The Blind Student Who Asked Me to Teach Him Image Processing

Jul 2, 2026·
Ashraf Hany
Ashraf Hany
· 5 min read

Some experiences are strange in the best possible way — the kind that make you stop mid-sentence and think about what you are actually doing. Teaching a blind student image processing was one of them. But to call him simply “a blind student” would be to miss almost everything about who he was.

His Story

By 28, he had done what most people spend a lifetime trying to do. He was a top engineer, married, and had climbed to the head of a multinational company. By any measure, he had made it.

Then he lost his sight.

I do not know the full details of how it happened, and it is not my story to tell. But the weight of that fact settled over every session we had together. This was not someone who had adapted to blindness from childhood, who had built their entire mental model of the world without vision. He had seen things. He had read engineering diagrams, watched displays, navigated the world with his eyes for nearly three decades — and then one day, all of that was gone.

And yet, here he was. A master’s student. Still going.

I think about that a lot. Most people, faced with losing their sight at the height of their career, with a family, with everything already built — most people would be forgiven for stopping. For deciding that enough had already been asked of them. He did not stop. He enrolled in a master’s program and then somehow ended up needing someone to teach him image processing.

That is the kind of person he was before I even met him.

How It Started

I stumbled upon him by chance. He needed someone to walk him through a course on image processing, and I said yes before I had fully thought through what that meant. Image processing — a field built entirely on the premise that you can see the image. Pixels, gradients, edges, histograms, color spaces. All of it grounded in visual intuition that most of us take for granted without ever questioning it.

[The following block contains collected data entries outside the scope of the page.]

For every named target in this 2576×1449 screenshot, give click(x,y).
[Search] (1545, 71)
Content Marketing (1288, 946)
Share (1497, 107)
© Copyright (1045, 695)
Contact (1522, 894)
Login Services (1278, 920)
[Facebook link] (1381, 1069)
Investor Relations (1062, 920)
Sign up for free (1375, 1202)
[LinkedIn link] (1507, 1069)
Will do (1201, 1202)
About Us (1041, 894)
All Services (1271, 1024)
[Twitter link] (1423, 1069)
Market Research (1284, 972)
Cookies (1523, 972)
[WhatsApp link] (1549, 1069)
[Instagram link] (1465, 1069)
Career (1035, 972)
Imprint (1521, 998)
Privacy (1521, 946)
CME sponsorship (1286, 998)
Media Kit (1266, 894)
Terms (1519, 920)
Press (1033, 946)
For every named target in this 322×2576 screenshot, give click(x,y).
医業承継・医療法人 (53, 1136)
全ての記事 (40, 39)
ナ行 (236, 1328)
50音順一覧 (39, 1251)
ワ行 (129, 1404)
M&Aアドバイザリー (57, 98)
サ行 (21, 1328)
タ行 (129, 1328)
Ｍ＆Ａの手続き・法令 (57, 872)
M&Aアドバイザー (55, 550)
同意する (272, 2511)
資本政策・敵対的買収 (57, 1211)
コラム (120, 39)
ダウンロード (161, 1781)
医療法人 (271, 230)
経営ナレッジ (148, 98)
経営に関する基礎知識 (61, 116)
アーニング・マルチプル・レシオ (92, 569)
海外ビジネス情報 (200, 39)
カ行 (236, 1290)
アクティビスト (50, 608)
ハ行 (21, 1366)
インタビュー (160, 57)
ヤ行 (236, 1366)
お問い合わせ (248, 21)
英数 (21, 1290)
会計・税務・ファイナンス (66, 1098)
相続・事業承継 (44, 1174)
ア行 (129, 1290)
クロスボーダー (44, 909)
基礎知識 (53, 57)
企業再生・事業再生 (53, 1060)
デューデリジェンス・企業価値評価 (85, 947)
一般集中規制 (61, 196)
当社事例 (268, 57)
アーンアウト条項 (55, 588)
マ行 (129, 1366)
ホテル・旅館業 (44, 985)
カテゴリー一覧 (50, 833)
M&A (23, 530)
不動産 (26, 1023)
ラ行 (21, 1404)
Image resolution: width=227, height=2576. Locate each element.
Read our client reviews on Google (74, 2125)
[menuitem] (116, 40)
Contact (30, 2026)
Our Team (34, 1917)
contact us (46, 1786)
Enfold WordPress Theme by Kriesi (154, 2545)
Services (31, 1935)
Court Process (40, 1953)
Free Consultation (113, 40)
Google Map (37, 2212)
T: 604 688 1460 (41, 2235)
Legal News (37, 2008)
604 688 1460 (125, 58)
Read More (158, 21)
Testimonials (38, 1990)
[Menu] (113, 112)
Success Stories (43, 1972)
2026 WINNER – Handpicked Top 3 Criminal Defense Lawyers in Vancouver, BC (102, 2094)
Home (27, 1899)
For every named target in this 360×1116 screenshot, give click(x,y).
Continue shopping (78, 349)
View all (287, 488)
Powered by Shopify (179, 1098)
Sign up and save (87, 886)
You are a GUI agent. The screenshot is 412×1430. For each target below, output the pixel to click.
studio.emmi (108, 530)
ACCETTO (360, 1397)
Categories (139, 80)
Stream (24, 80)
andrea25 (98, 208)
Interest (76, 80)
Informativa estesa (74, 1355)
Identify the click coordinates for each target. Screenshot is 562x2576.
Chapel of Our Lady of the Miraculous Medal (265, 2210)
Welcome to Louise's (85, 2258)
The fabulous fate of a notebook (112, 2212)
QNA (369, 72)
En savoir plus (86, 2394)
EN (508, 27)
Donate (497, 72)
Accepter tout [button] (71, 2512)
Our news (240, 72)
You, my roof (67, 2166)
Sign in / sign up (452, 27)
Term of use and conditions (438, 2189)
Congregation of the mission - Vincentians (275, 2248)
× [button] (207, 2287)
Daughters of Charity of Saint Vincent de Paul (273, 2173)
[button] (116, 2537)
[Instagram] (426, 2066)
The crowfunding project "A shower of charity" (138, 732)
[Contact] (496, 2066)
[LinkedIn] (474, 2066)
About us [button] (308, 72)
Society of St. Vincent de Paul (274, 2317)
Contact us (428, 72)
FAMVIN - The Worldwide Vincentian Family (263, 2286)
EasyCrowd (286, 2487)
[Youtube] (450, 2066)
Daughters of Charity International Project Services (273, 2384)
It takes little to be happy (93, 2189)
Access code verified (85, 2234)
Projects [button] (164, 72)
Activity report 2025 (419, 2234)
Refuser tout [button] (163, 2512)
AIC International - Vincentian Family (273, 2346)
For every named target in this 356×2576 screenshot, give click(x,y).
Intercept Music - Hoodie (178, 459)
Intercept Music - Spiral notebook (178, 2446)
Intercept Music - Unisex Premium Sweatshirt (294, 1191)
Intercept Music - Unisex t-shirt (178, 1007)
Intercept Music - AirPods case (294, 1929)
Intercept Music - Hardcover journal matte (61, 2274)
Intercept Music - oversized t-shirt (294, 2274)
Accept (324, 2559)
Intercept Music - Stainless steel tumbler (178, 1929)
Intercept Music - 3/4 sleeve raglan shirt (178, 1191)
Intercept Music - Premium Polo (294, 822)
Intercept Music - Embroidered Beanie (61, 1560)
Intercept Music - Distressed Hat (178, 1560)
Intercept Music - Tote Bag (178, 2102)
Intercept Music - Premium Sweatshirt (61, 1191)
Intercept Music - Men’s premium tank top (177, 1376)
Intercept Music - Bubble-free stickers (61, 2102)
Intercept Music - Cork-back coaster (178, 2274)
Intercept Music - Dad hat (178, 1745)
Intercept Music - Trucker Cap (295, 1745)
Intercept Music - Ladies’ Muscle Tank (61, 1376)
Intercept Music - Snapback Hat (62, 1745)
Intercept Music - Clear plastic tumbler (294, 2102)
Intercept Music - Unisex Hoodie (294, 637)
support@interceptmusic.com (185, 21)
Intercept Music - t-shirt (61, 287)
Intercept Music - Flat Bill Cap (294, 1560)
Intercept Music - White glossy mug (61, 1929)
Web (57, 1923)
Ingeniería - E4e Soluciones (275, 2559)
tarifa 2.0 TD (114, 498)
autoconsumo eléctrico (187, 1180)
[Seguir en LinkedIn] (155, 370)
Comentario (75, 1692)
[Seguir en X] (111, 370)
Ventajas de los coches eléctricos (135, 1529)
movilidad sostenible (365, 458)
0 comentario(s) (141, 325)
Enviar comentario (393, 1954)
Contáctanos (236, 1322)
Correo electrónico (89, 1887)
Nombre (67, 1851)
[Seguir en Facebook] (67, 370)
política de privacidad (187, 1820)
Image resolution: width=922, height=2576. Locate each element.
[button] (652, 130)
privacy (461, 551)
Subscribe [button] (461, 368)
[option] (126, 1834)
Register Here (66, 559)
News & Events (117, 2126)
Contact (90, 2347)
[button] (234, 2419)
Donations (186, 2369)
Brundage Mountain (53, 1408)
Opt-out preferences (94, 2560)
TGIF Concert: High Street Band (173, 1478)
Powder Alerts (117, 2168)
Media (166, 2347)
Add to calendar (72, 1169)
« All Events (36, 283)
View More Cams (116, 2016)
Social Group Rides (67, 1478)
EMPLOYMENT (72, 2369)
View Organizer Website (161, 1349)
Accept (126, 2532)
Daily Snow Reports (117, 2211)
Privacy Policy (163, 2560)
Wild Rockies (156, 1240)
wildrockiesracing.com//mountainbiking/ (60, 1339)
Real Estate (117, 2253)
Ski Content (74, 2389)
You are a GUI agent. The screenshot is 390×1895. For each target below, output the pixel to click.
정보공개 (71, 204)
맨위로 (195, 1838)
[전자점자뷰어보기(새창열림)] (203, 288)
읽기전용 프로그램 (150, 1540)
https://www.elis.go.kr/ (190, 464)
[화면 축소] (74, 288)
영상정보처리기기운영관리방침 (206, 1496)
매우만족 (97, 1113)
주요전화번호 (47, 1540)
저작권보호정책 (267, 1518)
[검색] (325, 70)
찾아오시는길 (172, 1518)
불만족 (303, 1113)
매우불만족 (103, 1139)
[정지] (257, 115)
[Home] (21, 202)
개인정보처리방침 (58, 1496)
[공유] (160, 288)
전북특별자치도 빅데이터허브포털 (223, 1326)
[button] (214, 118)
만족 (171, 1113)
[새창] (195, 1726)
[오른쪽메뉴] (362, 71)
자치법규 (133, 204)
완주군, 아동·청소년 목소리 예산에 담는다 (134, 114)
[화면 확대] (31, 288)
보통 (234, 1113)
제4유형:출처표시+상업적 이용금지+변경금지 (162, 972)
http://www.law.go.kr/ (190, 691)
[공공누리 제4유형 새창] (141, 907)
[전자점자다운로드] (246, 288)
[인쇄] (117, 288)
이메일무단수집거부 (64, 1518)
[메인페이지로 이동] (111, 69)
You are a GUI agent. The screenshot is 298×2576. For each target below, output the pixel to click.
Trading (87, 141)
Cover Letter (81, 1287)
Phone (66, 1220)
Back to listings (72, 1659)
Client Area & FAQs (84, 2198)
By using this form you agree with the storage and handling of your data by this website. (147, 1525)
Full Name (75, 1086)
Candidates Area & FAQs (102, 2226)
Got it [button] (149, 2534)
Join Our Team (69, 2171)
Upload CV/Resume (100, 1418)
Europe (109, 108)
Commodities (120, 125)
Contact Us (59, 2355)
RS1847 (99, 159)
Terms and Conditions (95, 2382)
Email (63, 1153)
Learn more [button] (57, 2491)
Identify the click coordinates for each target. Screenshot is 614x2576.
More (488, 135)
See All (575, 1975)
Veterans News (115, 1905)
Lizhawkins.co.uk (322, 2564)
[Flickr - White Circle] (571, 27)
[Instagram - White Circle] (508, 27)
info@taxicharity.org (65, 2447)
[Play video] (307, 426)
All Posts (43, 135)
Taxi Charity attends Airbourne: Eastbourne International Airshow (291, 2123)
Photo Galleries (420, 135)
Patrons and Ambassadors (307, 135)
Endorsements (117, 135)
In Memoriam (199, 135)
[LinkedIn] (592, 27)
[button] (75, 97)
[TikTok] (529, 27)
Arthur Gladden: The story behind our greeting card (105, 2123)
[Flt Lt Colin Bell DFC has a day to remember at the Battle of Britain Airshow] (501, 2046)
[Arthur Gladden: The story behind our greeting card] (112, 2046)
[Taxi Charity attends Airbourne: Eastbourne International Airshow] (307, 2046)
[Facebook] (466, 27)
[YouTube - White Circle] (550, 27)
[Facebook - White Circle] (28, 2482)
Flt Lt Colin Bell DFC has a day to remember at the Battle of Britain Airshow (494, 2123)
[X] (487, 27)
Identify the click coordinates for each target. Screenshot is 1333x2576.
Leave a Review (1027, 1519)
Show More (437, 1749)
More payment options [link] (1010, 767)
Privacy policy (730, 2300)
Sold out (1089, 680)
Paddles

He had seen all of that once. And now he couldn’t.

The First Session

The first session was where the strangeness of the situation really hit me. I sat down to explain what an image is — a 2D grid of numbers, each number representing a brightness value — and I realized I had always explained this by pointing at things. “Look at this pixel here.” “See how the edge shows up.” “Notice the difference in intensity.”

None of that worked. Not a single sentence of it.

So I had to rebuild how I explained almost everything from the ground up. An image became a map. Pixel intensity became a surface — high values are peaks, low values are valleys. Edge detection became finding the steepest slopes on that surface. Blurring became smoothing out the terrain. Every concept needed a new metaphor, and every metaphor had to be spatial or tactile rather than visual.

But here is what I had not anticipated: he already had an engineer’s intuition for all of it. He had spent years thinking in systems, in signals, in data. The mathematics of image processing was not foreign territory — it was just a domain he had never applied that thinking to. Once the concepts were framed the right way, he moved through them with a precision that surprised me. He had no visual output to glance at and say “yeah, that looks about right.” He had to reason through everything, which meant he actually understood it.

What I Learned

Teaching him taught me something I had not expected: I did not actually understand image processing as well as I thought I did.

When you explain something visually, you can get away with a lot of hand-waving. You point at a Gaussian blur result and say “see how it’s smoother?” and the student nods because they can see it. That nod does a lot of heavy lifting. It covers gaps in the explanation. It substitutes for actual understanding on both sides.

None of that was available to me here. Every step had to be airtight. Every concept had to be self-contained and logically consistent without leaning on “just look at it.” It was the most precise I had ever been forced to be as someone explaining technical material.

There was also something quietly uncomfortable about the whole setup that I sat with for a while — a field named image processing, being taught to someone who had lost the ability to see images. But that discomfort, I came to realize, was more about my own assumptions than about anything real. Because the math does not care whether you can see. The convolution operation is the same whether you visualize it or reason through it algebraically. He was doing the actual thing, just through a different door. And frankly, the more rigorous door.

The Weirdness Never Fully Left

I will be honest — the experience stayed strange throughout. There were moments where I caught myself mid-explanation, starting to say something like “imagine you’re looking at…” and having to stop and rethink entirely. The instinct to anchor everything in vision is deeply baked in, at least for me.

But sitting across from someone who had lost their sight at the peak of their life and was still pushing forward — still learning, still building — made my small discomfort feel very small indeed. He was not looking for sympathy. He was looking for the material, explained clearly, so he could pass the course and keep moving.

I think about him often, whenever I sit down to explain something I think I know well. Because sometimes the most clarifying thing is having to explain it to someone who will not let you cheat. And sometimes the most humbling thing is realizing the person in front of you has already overcome something you could not imagine, and is simply waiting for you to keep up.